__Data provided__.

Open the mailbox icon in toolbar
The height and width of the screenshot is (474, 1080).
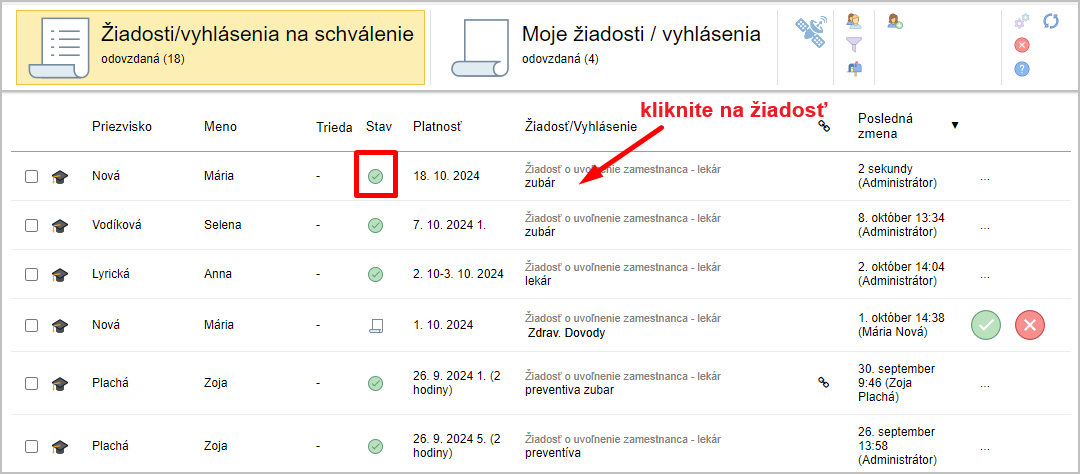[x=854, y=69]
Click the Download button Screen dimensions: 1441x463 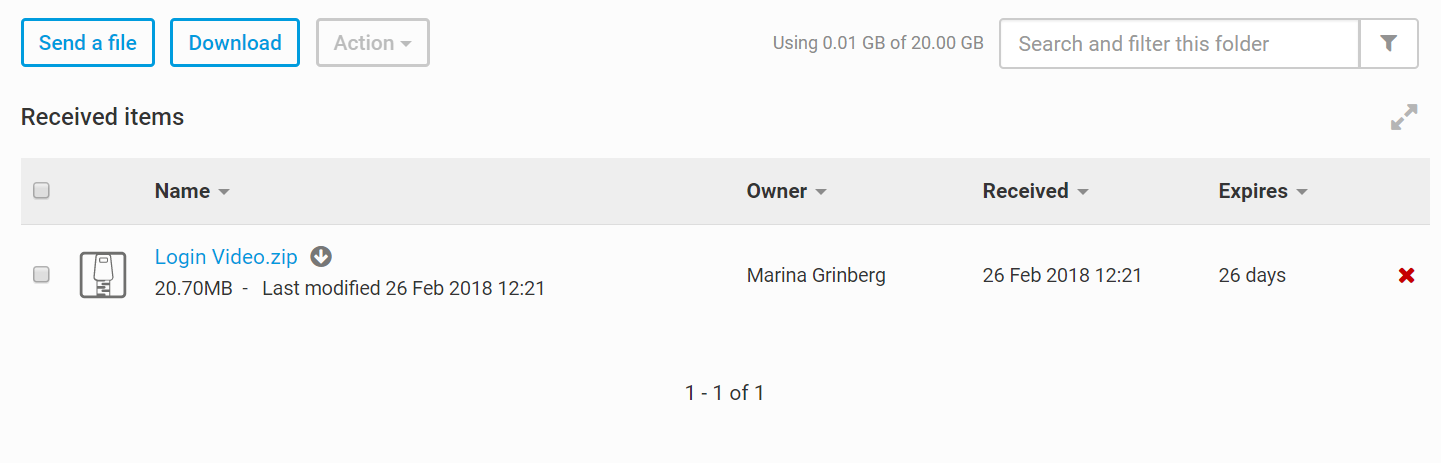click(235, 43)
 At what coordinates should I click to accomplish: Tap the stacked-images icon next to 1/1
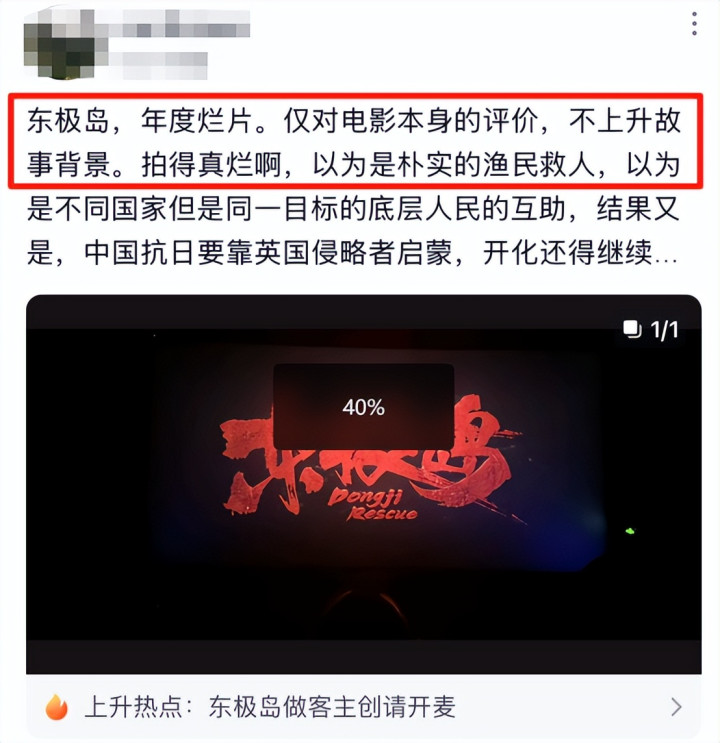(632, 329)
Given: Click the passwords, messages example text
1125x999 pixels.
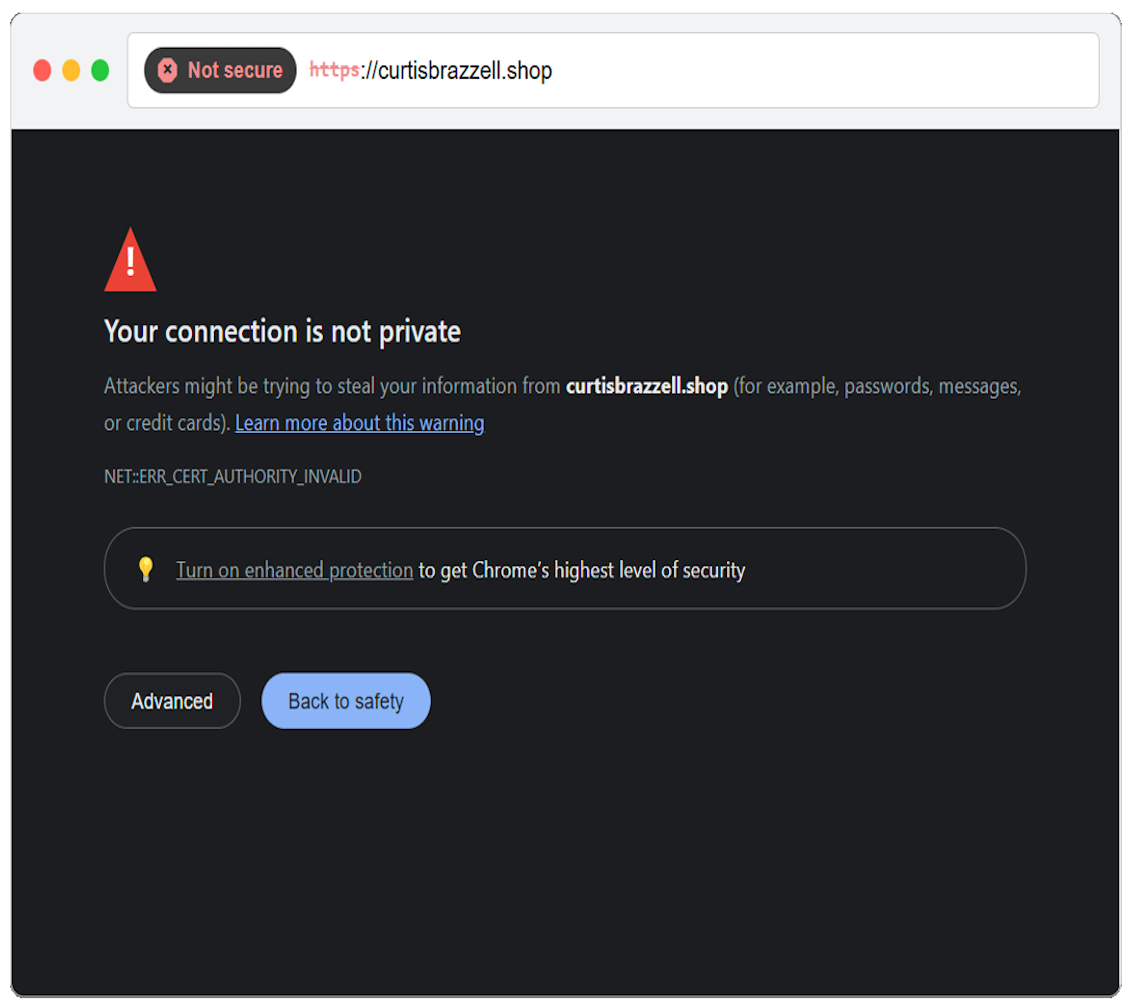Looking at the screenshot, I should (933, 386).
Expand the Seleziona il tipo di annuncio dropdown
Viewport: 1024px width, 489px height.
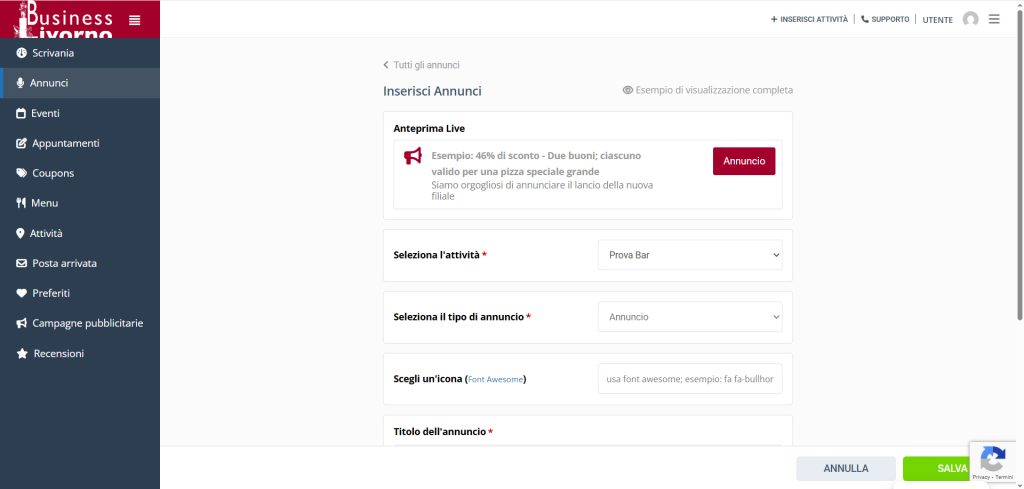point(690,317)
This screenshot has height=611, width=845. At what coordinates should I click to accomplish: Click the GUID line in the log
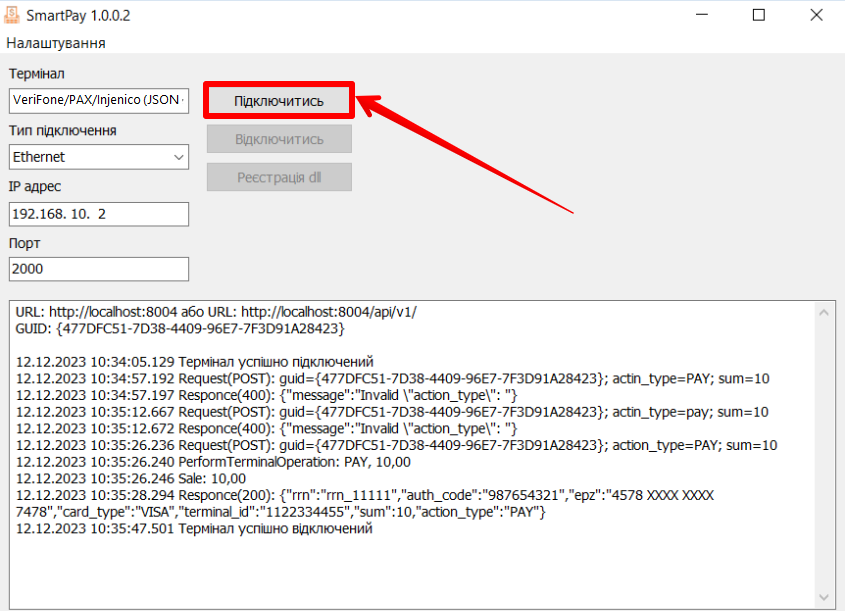click(x=180, y=328)
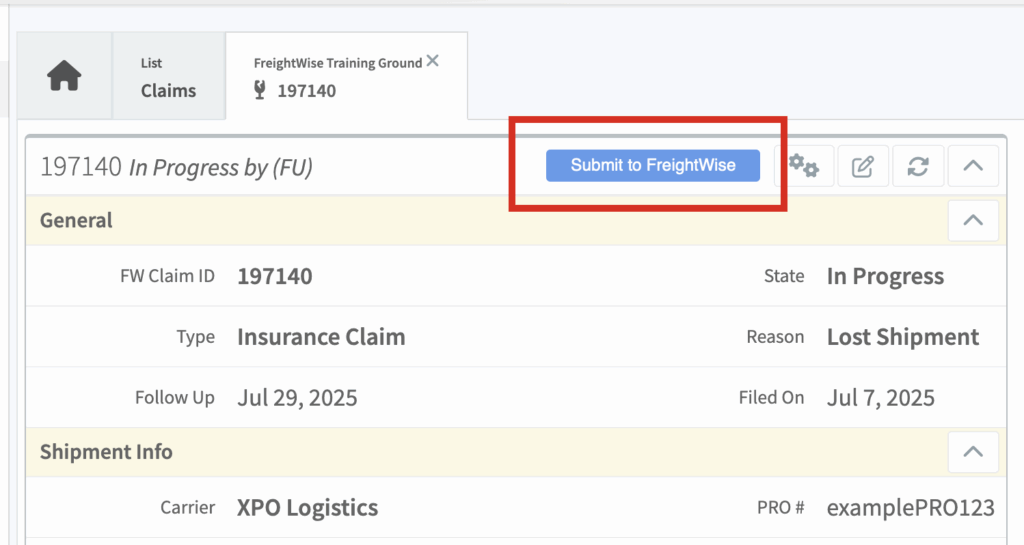Close the 197140 claim tab
This screenshot has height=545, width=1024.
432,61
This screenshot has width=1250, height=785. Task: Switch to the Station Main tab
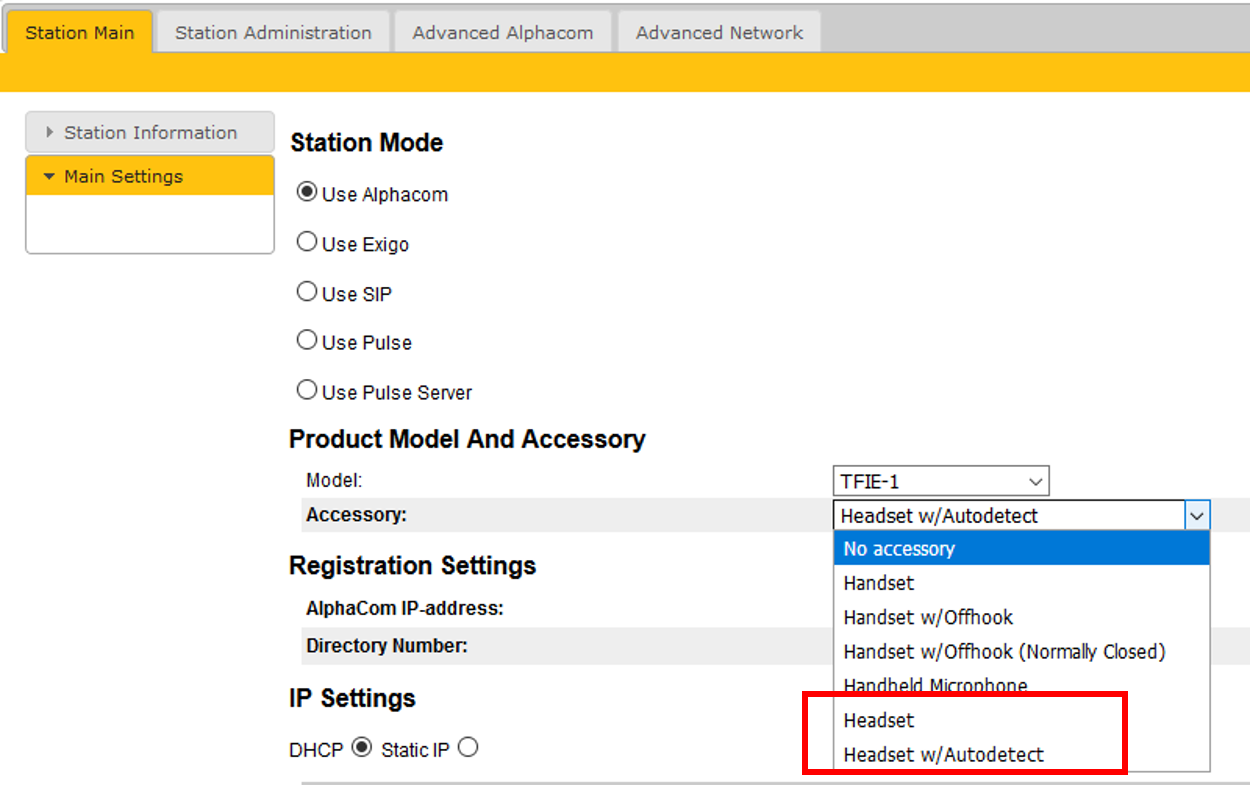pyautogui.click(x=79, y=33)
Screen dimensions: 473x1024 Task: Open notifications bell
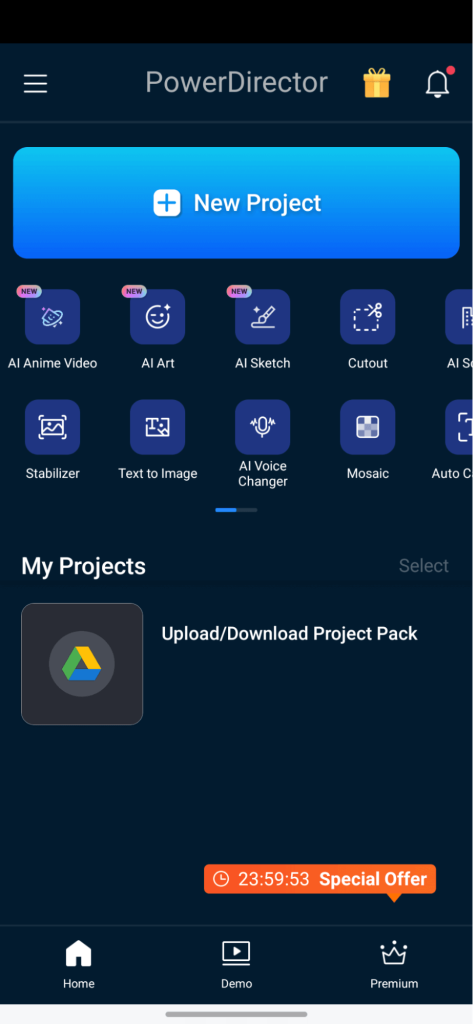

__What the exercise asks__. The lines to copy are those in the listing that contain the word "Open".

__Answer to the problem__.
Open the mailbox icon in toolbar
Screen dimensions: 473x1024 Task: Open notifications bell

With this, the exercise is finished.